Within five to ten years, robots and computer kiosks will be able to replace the majority of fast food jobs, which would result in millions of job losses, according to an AI entrepreneur.
‘This is definitely a watershed moment for artificial intelligence,’ Valyant AI founder Rob Carpenter told Fox News.
‘We are going to see AI jump from back-office processing and manufacturing facilities to consumer-facing, front-facing, traditionally human-only jobs.’
Taco Bell, McDonald’s, Chipotle, Popeyes, Domino’s, and Wingstop are just a few of the fast-food restaurants that have already started using AI.
This month, Wendy’s and Google started working together to “use artificial intelligence to revolutionise the drive-thru experience.”
To interact with clients and collect purchases, a trial programme will make use of Google Cloud’s AI.
According to Carpenter, the bulk of roles in restaurants will likely be automated within the next five to ten years by a variety of different technology companies.
Carpenter claims that Valyant AI also created the Holly drive-through AI platform, which can outsell human salespeople.
Carl’s Jr. and Hardee’s are already using Holly, which has already handled over a million drive-through orders.
Carpenter claimed that AI is already enabling the automation of food orders placed through self-service computer kiosks, enabling robots to cook meals, and expediting payment processes for consumers using mobile devices.
‘What we see is that humans on average will upsell about 50% of the time,’ Carpenter said.
‘Valyant upsells about 200% on average.’
‘They can add items to their order, they can modify items, they can remove items,’ he added.
‘Holly will roll with all of that.’
In a report published on March 26, Goldman Sachs forecasted that the development of AI might eliminate or reduce 300 million employment.
According to the report, it might lead to a “significant disruption” in all labour markets worldwide.
Carpenter claimed that Holly and other AI programmes will take over a number of positions that fast food chains are unable to fill.
According to the National Restaurant Association, over two-thirds of restaurant owners believe there won’t be enough staff to handle demand.
‘The order-taking position is one of the least desirable positions within fast food restaurants,’ Carpenter told Fox News.
‘That should just be a job that a robot can do because it’s basic and it’s automated.’
‘It doesn’t matter if it’s 8 a.m. or 2 a.m., the AI still sounds chipper and she never forgets those upsells,’ he said.
Top AI leaders, including Sam Altman, CEO of OpenAI, raised the “risk of extinction from AI” on Tuesday together with experts and academics.

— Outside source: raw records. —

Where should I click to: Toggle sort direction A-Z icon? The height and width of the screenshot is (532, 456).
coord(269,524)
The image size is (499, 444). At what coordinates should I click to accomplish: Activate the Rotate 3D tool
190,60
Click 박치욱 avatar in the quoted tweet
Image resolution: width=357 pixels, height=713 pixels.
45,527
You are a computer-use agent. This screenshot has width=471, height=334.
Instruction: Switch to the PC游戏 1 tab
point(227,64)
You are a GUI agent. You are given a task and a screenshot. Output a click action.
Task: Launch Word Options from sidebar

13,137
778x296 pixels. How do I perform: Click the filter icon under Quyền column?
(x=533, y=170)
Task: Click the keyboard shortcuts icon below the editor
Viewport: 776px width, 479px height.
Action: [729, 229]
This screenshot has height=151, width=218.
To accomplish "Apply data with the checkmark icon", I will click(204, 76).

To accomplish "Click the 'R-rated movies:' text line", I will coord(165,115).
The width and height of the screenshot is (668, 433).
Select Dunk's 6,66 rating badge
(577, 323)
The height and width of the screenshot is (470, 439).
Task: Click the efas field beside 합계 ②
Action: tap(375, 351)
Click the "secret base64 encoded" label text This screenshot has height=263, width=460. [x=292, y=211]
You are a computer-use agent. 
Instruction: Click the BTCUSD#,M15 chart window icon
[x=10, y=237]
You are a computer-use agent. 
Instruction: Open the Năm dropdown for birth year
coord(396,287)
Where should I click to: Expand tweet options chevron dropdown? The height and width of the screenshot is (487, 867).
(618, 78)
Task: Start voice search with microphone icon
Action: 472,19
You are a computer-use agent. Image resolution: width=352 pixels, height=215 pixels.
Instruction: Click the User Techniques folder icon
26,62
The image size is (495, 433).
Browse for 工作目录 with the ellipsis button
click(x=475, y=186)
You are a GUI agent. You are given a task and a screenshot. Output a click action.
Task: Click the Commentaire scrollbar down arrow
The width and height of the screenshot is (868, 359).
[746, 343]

In a statement published by the nonprofit Centre for AI Safety (CAIS), more than 350 signatories declared that “mitigating the risk of extinction from AI should be a global priority alongside other societal-scale risks such as pandemics and nuclear war.”
Along with Altman, they also included officials from Microsoft and Google and the CEOs of DeepMind and Anthropic, two AI companies.
Among them were professors from universities ranging from Harvard to China’s Tsinghua University, as well as Geoffrey Hinton and Yoshua Bengio, two of the three ‘godfathers of AI’ who shared the 2018 Turing Award for their work on deep learning.
Yann LeCun, the third godfather of AI, works at Meta, which was singled out by CAIS for not signing the letter.
The letter was delivered on the same day that the U.S.-EU Trade and Technology Council met in Sweden, where officials are anticipated to discuss AI regulation.
The first to mention possible threats to society were Elon Musk and a group of AI researchers and business executives in April.
Supporters claim that recent advancements in AI have produced tools that can be applied to everything from legal brief writing to medical diagnosis.
This has generated worries that the technology may result in invasions of privacy, propaganda efforts against the government, and problems with “smart machines” thinking for themselves.
Hinton previously told Reuters that artificial intelligence (AI) might be more urgent than climate change as a threat to civilization.
The CEO of OpenAI, Sam Altman, threatened to quit Europe last week and referred to EU AI, the first attempt to build a regulation for AI. After receiving criticism from legislators, he quickly changed his position.